The research also found "1,565 potential counterfeits asking for at least five additional dangerous permissions than the original app and 1,407 potential counterfeits having at least five extra third-party advertisement libraries."

"When we do the math only on last month and only from available sources," Stefanko said "not counting apps that could be there still hidden - this number is huge."

Stefanko's research highlights how infected Google Play Store really is, with hidden ads as the main cause of the problem.

And what makes it even more worrying, the research found only three subscription scams, but they accounted for more than one-third of the downloads.

Stefanko explained that the three apps "are typical scam apps that try to exploit 3-day trial and then they can charge even $50 per week - unfortunately, Google doesn’t refund payments after 3 days."

The other one is a "scam app with ten-million-plus downloads actually wanted subscription from users for receiving Samsung firmware updates for $34.99, even though these updates are free for every Samsung user."

But despite its plagued app store, Google has steps to at least fight those malicious apps.

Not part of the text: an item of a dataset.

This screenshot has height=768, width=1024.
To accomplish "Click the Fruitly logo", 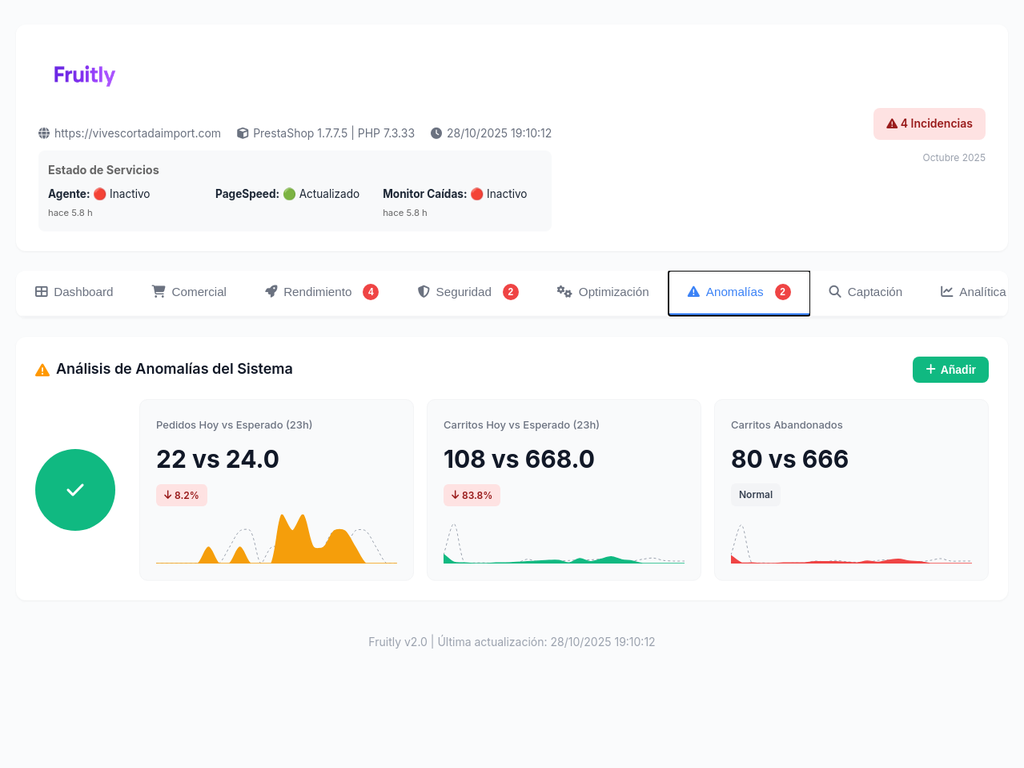I will click(84, 75).
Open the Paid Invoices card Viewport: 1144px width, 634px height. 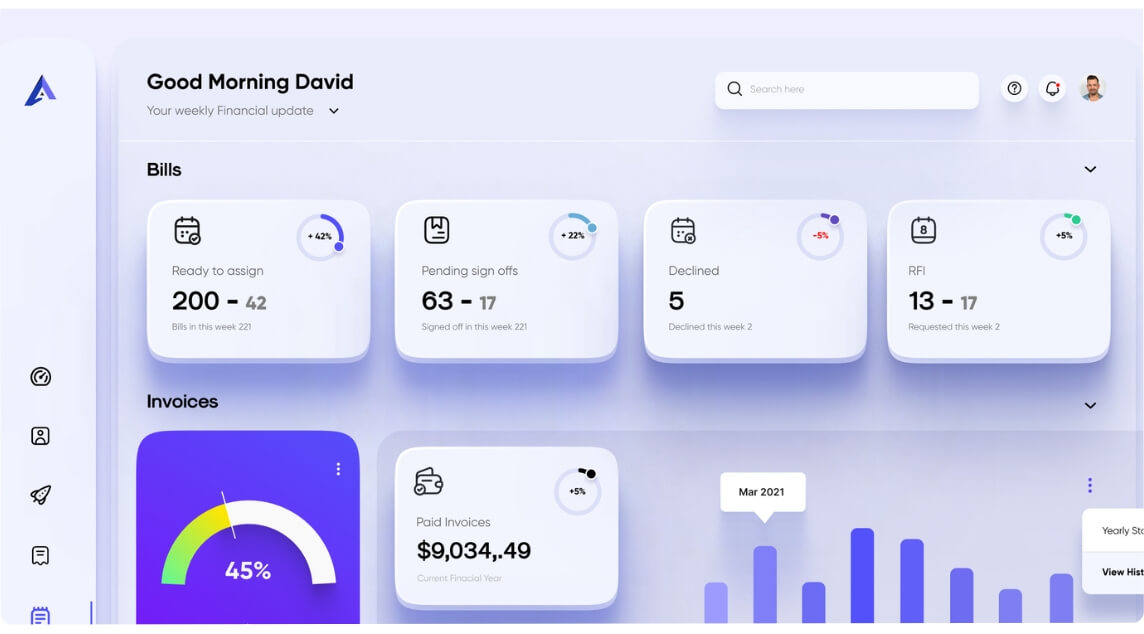[506, 526]
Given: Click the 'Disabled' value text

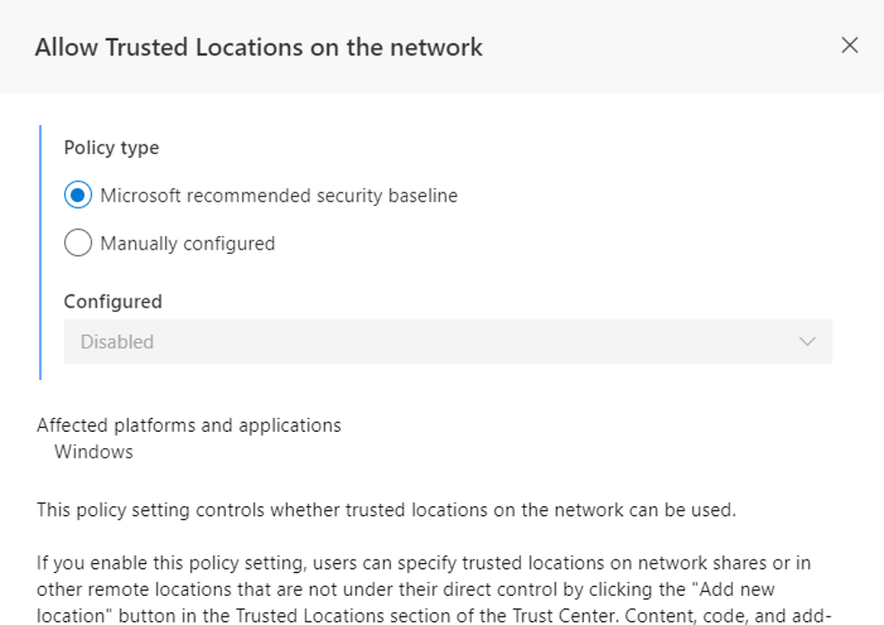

For example, Google introduced Google Play Protect to guard against app vulnerabilities and, in 2018, Google "introduced a series of new policies to protect users from new abuse trends, detected and removed malicious developers faster, and stopped more malicious apps from entering the Google Play Store than ever before. The number of rejected app submissions increased by more than 55%, and we increased app suspensions by more than 66%."

While the moves are certainly not enough to combat all malicious apps, they are better than nothing.